The obvious objection – that the people of the country can get things wrong – is easily answered. Firstly, if they do so, they can subsequently reverse their decision.

Secondly, as historian Barbara Tuchman points out in The March of Folly, governments themselves get most things wrong. It took Sweden 20 years to reverse its ultraliberal stand on the liberalisation of cannabis.

Our 100 Days website – www.100days.co.nz analyses this proposal in more detail.

It also points out that two provisions would be needed.

  • The government must have power to act in time of emergency
  • State-owned and -financed media would be required to prove that they are fairly providing information and debate on both sides of an issue.

The latter certainly doesn’t occur at the moment.

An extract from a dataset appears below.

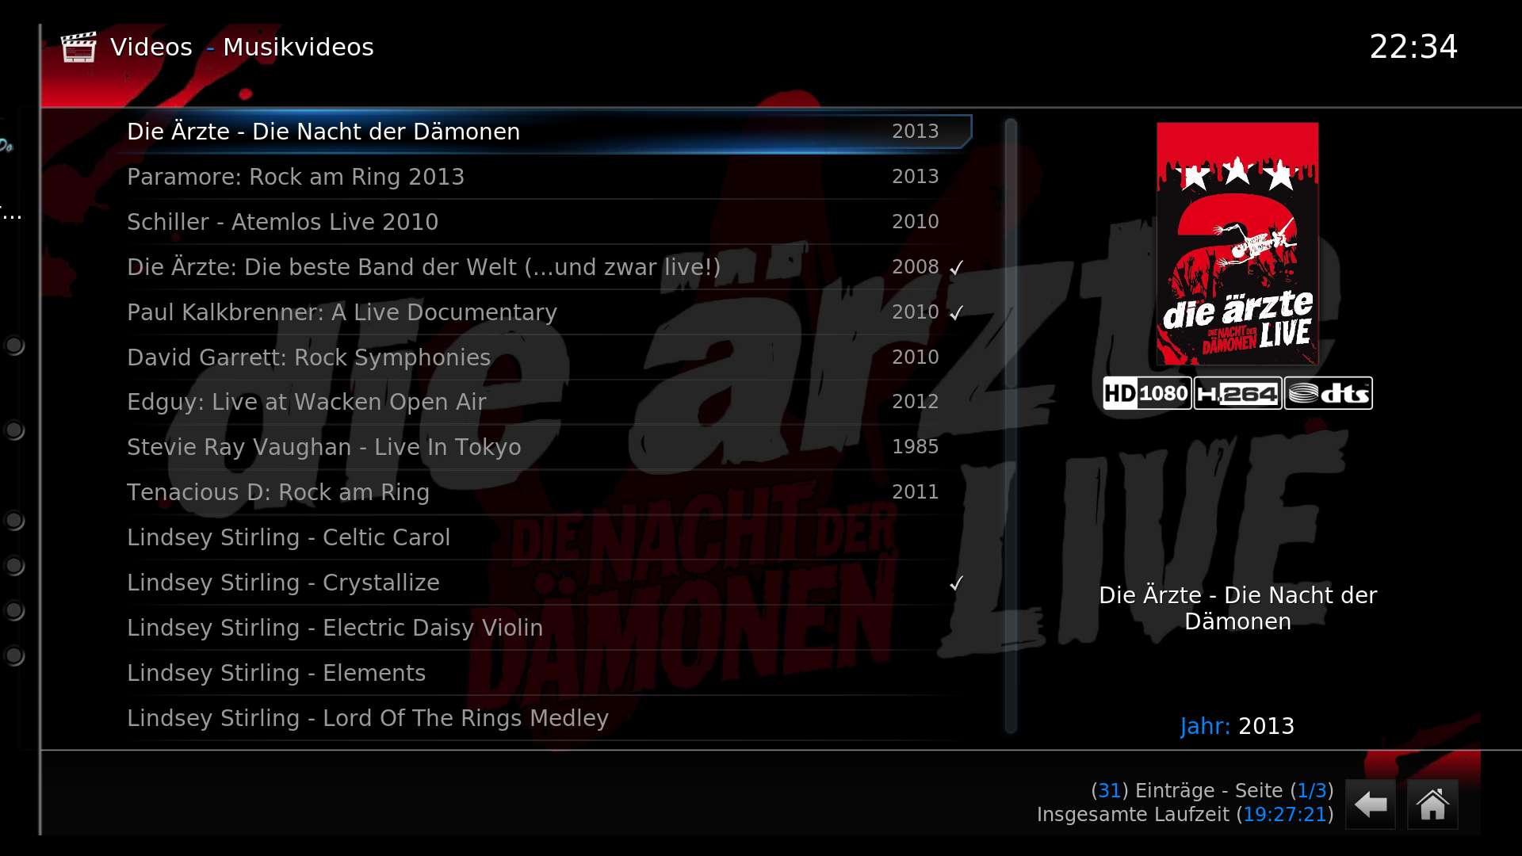
Task: Click the HD 1080 resolution badge
Action: (1147, 393)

This committee may like to bear in mind that a well-respected Australian organisation, ACM (Australians for Constitutional Monarchy) headed by Emeritus Professor David Flint   http://en.wikipedia.org/wiki/David_Flint – whom I initially consulted when researching the Swiss system and finally convening our own organisation, subsequently wrote to say that he has come to the conclusion that this 100 days provision is the only effective way to control politicians. He has since overseen its launching in Australia, giving us credit for our first initiative.

Conclusion:

Most New Zealanders do not think that either the FFP or MMP systems have served the country well.

 

The provision to mount Binding Citizens Initiated Referenda – BCIR (a different kind of referendum entirely) has been basically insulting to New Zealanders. Its results are not binding on the government of the day – which so far has ignored in every case the very substantial numbers who have opposed legislation.

Moreover, the numbers are stacked against the prospect of change, when over 300,000 votes are needed to launch a BCIR (the number in Switzerland, with almost double the population is 100,000 – only 50,000 for a Facultative Referendum).

These requirements give the people of a country an obviously far fairer chance to have a genuine and substantial say with regard to the issues of the day, and the directions they wish the country to take.

The move towards providing for the implementation of our 100 Days initiative is obviously by far the only genuine prospect for restoring democracy in this country.

Neither FPP nor MMP is trusted by the public at large.

Only a system which offers a very realistic prospect of the most equitable outcome of all – “allowing” the citizens of a country the choices which should be theirs as of right – that of making the decisions that affect them – should be acceptable.

The 100 Days is quite simply and essentially by far the most desirable of all the possibilities that this committee will be called upon to consider.